Detection of cell-type-specific SNVs

To further remove random errors, we filtered out the called positions that were detected in less than 5% of cells in each cell type or in comparing groups. Next, we generated a count matrix that included the number of wild-type cells (expressed only reference alleles) and the number of mutated cells (expressed variant alleles) of all candidate SNVs in both groups that were under comparison. We performed a Chi-square test to measure whether a candidate SNV had significantly different cellular frequencies. We adjusted P-values using BH correction for multiple testing with a false discovery rate of 5%. This analysis was only performed using data from cells that had read coverages. Cells without read coverages were not included in calculating the cellular frequencies of mutations. We determined the candidate SNVs with FDR-adjusted P-value < 0.05 and the differences in cellular frequencies > 0.1 as population-specific differentially expanded SNVs (deMuts).

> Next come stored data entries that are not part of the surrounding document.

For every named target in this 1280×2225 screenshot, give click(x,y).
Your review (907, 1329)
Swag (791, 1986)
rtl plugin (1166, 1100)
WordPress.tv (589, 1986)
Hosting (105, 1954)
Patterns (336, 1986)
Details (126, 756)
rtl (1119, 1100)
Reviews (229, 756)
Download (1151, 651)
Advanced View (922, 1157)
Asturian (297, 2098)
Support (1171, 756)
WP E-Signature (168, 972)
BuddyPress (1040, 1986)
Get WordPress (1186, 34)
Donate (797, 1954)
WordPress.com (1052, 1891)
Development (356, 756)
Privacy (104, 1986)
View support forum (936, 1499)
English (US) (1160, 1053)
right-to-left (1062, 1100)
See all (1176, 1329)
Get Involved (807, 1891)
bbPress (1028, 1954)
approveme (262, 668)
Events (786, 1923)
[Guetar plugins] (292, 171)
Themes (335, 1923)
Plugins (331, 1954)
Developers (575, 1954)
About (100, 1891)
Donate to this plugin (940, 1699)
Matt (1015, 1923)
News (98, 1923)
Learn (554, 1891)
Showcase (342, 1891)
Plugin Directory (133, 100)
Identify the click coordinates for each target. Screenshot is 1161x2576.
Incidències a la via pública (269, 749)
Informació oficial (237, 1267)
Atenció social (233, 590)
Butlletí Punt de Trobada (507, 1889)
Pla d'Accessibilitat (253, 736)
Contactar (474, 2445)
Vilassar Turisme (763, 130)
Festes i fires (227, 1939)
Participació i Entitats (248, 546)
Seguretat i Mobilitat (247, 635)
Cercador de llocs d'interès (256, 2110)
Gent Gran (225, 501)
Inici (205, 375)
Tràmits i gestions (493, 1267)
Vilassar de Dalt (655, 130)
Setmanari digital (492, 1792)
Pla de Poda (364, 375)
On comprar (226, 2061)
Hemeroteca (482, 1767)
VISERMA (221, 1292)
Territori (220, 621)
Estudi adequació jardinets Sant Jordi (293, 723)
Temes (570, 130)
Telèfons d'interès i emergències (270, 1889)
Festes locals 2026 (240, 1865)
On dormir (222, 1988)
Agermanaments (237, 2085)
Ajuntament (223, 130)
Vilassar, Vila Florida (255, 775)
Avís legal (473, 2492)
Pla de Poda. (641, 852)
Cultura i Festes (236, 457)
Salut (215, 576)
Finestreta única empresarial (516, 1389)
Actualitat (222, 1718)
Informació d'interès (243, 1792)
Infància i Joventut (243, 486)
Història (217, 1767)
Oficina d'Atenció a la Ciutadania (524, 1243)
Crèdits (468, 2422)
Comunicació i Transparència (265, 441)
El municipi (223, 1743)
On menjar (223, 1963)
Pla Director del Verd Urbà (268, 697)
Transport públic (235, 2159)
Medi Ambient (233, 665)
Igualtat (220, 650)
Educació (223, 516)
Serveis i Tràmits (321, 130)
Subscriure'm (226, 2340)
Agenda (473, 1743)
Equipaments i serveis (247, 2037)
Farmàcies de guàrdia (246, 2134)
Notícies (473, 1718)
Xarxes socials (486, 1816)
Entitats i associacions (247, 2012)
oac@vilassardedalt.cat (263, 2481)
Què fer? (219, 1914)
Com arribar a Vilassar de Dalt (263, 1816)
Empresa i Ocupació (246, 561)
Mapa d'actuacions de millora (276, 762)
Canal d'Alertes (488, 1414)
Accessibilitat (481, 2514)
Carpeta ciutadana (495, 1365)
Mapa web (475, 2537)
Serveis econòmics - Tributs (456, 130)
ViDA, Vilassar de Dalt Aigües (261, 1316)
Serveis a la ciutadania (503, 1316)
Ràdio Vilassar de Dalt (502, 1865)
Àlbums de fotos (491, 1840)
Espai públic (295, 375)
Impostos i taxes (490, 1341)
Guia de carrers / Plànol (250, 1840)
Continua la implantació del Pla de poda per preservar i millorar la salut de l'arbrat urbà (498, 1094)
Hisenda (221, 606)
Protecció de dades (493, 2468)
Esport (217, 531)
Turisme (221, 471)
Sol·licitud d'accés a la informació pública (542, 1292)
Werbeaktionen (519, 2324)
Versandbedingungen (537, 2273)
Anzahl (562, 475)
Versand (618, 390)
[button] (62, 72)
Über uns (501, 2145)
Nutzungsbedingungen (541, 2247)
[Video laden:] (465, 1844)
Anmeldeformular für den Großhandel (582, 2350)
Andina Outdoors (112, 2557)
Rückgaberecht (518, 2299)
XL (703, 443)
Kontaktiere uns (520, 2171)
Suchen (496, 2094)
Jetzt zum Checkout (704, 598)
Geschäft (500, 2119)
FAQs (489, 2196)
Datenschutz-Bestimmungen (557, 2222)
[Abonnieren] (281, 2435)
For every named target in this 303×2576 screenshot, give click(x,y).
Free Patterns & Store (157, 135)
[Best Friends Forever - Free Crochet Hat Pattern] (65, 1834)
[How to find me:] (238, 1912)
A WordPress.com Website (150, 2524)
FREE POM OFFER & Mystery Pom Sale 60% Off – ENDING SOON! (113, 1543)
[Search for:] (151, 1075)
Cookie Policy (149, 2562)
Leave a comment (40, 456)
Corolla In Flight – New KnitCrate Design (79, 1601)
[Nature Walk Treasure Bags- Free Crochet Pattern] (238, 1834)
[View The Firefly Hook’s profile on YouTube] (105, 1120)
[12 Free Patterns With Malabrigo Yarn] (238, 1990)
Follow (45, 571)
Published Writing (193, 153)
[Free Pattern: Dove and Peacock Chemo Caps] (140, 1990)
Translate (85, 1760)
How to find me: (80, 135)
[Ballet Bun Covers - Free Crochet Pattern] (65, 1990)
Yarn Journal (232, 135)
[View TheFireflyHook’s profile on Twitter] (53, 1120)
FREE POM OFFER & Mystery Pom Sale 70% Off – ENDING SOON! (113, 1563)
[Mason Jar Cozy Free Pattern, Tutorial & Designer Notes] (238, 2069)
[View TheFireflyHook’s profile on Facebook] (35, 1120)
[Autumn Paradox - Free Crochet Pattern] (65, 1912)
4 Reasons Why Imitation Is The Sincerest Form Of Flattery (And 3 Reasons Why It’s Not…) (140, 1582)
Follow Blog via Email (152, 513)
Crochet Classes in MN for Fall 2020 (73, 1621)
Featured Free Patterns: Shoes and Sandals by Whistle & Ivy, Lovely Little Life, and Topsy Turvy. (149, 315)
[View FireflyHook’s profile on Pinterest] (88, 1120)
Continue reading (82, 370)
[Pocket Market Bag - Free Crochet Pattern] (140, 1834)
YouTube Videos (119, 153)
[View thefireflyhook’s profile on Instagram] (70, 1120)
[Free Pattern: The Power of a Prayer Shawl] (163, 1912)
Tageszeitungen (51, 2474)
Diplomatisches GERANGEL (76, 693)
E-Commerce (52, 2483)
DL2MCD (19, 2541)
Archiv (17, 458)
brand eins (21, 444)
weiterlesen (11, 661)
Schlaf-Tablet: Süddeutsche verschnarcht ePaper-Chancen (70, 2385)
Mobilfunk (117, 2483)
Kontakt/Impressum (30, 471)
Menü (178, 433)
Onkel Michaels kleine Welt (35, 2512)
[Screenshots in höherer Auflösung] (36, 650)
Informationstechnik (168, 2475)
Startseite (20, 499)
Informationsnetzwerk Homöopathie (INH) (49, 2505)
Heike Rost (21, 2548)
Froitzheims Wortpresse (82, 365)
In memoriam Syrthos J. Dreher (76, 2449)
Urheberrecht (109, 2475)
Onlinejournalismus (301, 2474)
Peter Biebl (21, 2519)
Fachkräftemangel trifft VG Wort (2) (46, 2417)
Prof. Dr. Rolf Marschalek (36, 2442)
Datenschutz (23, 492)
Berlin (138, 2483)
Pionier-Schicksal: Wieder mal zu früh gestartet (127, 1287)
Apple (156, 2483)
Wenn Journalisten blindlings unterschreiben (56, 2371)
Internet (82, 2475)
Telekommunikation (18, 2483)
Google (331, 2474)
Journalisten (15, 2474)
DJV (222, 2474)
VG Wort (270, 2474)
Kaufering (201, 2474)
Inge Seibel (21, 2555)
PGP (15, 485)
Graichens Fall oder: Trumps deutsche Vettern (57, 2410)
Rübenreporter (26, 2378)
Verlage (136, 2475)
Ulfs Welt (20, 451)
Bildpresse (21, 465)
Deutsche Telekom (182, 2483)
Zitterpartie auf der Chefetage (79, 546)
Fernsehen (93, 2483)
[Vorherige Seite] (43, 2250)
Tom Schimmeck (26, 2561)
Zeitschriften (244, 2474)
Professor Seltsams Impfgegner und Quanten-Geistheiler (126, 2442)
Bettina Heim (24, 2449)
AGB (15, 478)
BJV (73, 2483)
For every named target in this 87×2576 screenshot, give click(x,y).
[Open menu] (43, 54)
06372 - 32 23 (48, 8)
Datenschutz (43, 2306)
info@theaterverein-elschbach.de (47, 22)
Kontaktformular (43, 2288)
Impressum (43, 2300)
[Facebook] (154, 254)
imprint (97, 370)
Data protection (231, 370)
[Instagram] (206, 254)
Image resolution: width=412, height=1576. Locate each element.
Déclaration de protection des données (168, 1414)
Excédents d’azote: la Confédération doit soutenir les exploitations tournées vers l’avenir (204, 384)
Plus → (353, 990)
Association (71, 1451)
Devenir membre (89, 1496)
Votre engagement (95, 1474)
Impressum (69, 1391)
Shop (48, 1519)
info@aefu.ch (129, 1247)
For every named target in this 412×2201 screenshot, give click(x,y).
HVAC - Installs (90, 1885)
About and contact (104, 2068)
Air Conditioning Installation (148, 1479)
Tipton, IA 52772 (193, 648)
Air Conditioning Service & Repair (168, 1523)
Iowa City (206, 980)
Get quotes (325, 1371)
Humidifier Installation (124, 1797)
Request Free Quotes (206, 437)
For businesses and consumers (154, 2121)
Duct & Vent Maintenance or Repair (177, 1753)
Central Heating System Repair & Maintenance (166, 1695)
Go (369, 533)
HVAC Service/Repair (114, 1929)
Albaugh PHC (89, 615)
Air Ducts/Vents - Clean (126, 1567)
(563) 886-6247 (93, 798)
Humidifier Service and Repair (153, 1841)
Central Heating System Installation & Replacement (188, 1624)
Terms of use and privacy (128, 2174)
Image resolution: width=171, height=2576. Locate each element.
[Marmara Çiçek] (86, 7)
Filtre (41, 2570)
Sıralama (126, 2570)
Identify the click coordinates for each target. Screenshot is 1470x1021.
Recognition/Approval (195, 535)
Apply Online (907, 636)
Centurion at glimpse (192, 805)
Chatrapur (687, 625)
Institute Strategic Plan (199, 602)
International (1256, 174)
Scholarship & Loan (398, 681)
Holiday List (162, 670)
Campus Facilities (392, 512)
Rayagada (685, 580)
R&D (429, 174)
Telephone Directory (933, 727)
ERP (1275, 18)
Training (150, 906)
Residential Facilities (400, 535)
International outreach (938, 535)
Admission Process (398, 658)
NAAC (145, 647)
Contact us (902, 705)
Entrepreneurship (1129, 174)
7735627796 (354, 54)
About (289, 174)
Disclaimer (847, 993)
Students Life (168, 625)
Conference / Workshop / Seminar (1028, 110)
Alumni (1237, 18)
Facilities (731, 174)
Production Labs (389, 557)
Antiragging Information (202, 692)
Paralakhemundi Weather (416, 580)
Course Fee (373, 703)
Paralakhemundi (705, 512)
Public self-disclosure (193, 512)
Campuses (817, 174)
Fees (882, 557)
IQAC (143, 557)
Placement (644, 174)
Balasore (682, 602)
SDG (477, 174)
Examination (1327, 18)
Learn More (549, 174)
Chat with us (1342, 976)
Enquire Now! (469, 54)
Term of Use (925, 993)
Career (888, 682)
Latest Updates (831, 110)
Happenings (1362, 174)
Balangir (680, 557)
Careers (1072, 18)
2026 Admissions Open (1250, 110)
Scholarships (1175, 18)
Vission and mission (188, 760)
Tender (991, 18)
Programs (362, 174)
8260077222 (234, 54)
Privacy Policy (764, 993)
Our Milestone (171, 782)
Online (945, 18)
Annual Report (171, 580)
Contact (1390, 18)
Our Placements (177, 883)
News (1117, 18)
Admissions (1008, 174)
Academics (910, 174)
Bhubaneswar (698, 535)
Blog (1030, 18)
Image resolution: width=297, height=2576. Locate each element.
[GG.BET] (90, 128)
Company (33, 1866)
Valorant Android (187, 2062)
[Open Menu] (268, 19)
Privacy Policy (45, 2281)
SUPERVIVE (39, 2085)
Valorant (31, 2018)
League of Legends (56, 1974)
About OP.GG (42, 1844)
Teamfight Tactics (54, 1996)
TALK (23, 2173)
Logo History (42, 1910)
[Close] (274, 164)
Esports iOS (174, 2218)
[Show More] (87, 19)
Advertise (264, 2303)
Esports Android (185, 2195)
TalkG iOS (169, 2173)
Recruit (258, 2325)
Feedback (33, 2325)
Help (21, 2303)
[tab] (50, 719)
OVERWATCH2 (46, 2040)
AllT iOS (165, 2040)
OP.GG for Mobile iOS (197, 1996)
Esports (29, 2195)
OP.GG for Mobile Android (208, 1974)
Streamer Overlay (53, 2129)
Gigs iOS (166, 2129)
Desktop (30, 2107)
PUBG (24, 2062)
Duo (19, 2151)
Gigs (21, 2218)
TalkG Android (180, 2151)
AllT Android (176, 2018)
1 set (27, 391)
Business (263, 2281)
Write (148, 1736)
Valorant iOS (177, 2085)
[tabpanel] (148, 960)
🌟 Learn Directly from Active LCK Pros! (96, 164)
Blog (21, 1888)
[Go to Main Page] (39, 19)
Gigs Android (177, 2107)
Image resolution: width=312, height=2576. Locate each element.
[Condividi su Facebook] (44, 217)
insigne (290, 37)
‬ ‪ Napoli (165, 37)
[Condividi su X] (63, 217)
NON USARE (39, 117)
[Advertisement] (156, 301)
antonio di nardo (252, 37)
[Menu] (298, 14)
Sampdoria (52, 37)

Summary of statistical methods

We applied Chi-sq tests to compare the relative frequencies of isoforms or mutations in two comparison groups. P-values were adjusted using the BH method to adjust for multiple test errors with a false discovery rate of 5%. We applied Pearson’s correlation and P-value to measure the similarity of gene expression profiles and the total counts of UMIs per cell between scNanoGPS and NGS approaches. A paired-two-sided t-test was performed to compare the number of exons of different isoforms of the same genes between tumor and normal cells. All significance cutoffs used in this study were set at 0.05.

Reporting summary

Further information on research design is available in the Nature Portfolio Reporting Summary linked to this article.